Chicken Cutlets with Romesco and Serrano Cracklin's
Crispy breaded chicken cutlets served with a flavorful Spanish-style romesco sauce made from roasted red peppers and almonds, topped with crispy Serrano ham and accompanied by a fresh butter lettuce salad.
Ingredients
- •1½ cups fresh breadcrumbs
- •1 cup drained roasted red bell peppers
- •¼ cup sliced almonds
- •5 tablespoons extra-virgin olive oil
- •2 tablespoons Sherry wine vinegar
- •1 clove garlic
- •¾ teaspoon paprika
- •⅚ cup fresh Italian parsley
- •4 pieces chicken cutlets
- •2 ounces Serrano ham
- •6 cups butter lettuce
Cooking Instructions
- 1.
Blend 1/2 cup breadcrumbs, peppers, nuts, 2 tablespoons oil, 1 tablespoon vinegar, garlic, and paprika in processor.
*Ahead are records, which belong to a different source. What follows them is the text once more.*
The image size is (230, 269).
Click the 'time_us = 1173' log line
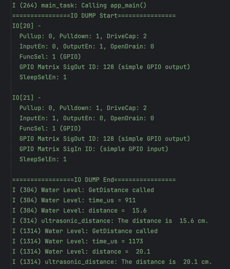78,241
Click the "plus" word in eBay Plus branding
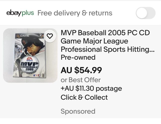161x124 pixels. click(x=28, y=13)
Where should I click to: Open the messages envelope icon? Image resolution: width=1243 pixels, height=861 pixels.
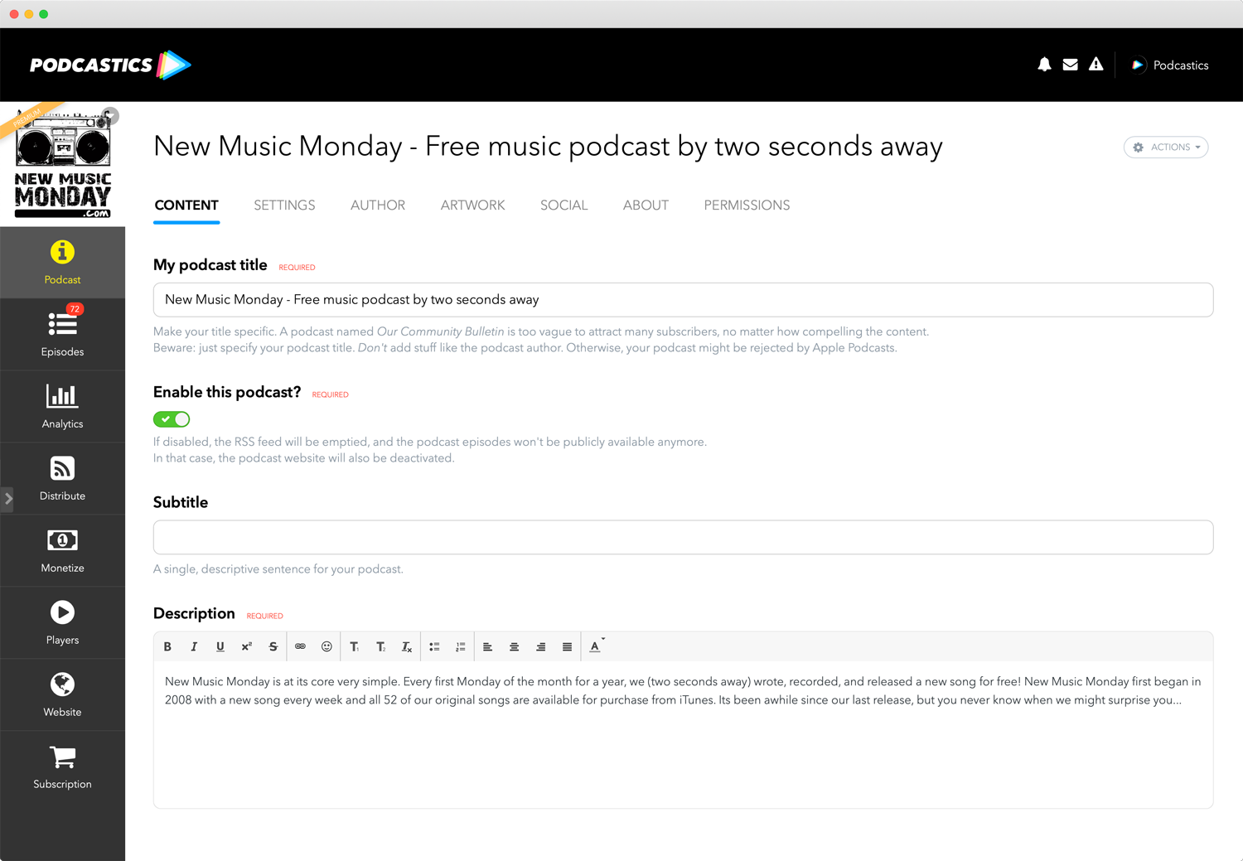[1070, 65]
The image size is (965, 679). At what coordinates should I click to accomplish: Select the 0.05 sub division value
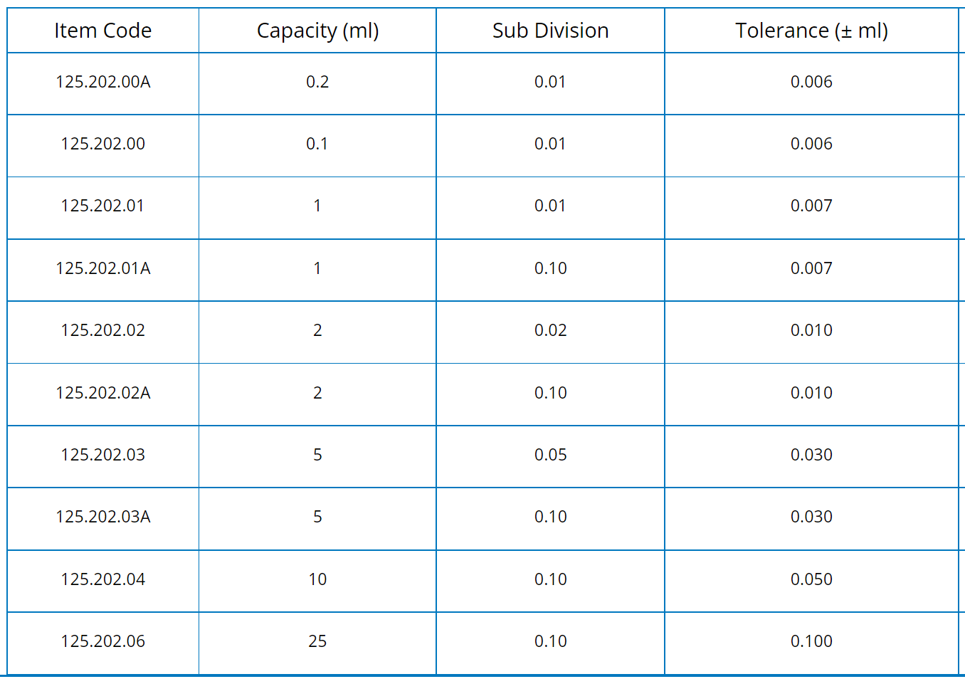[550, 455]
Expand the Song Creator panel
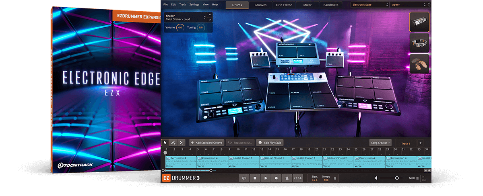483x196 pixels. point(380,143)
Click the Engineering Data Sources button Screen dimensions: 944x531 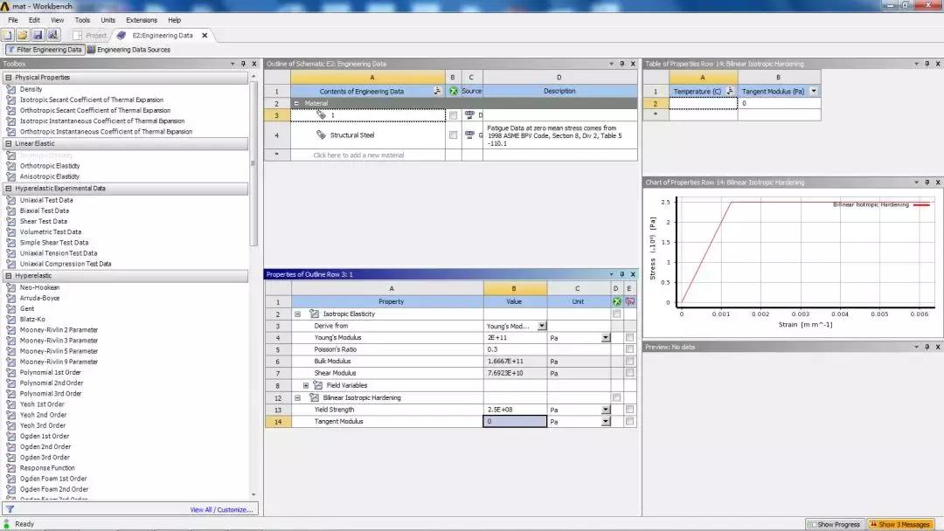(129, 50)
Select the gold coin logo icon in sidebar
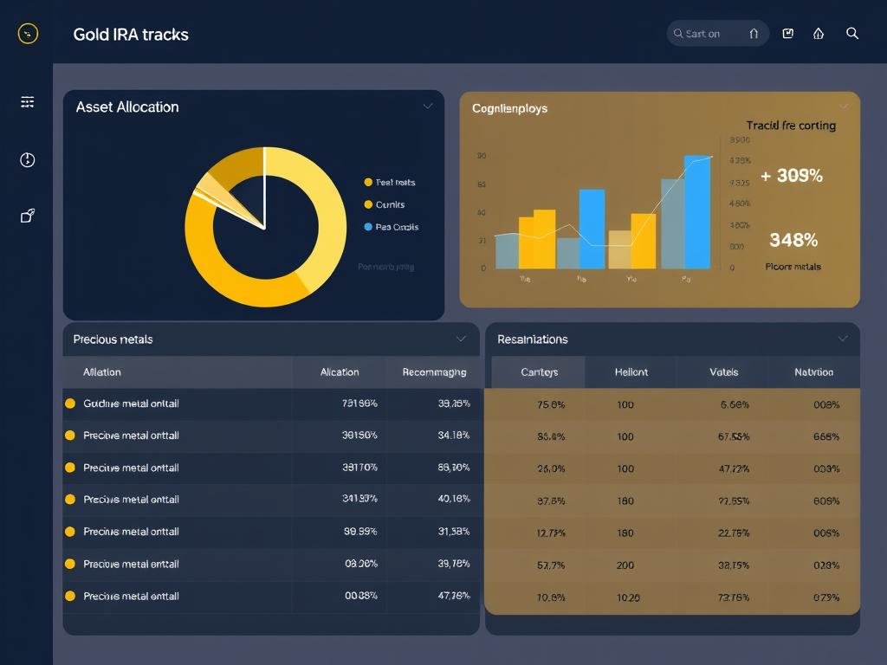 (26, 33)
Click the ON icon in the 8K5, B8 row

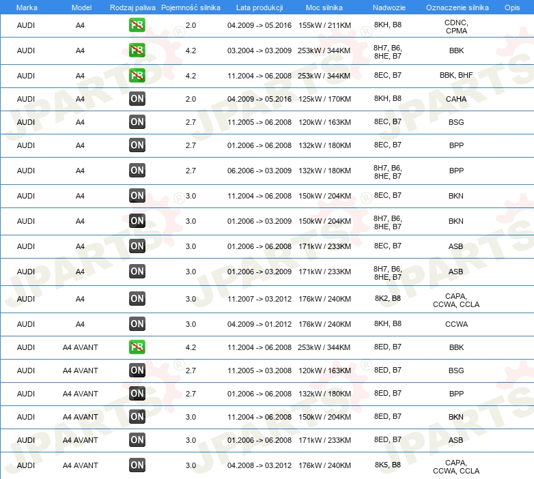pos(137,465)
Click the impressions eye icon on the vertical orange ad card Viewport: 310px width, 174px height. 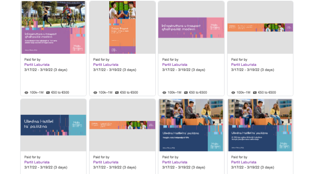[x=95, y=93]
Season romesco with salt and pepper.
5 min
- 2.
Mix 1 cup crumbs and chopped parsley in pie dish. Sprinkle chicken with salt and pepper; coat with crumbs. Heat large nonstick skillet over medium heat. Add ham; sautéuntil crisp, 5 minutes. Transfer to bowl. Heat 2 tablespoons oil in same skillet over medium heat. Add chicken; sauté until cooked through, 4 to 5 minutes per side. Divide chicken among plates.
15 min
- 3.
Whisk 1 tablespoon oil and 1 tablespoon vinegar in large bowl; season with salt and pepper. Add lettuce and parsley leaves; toss. Mound salad alongside chicken. Top with romesco. Sprinkle ham over.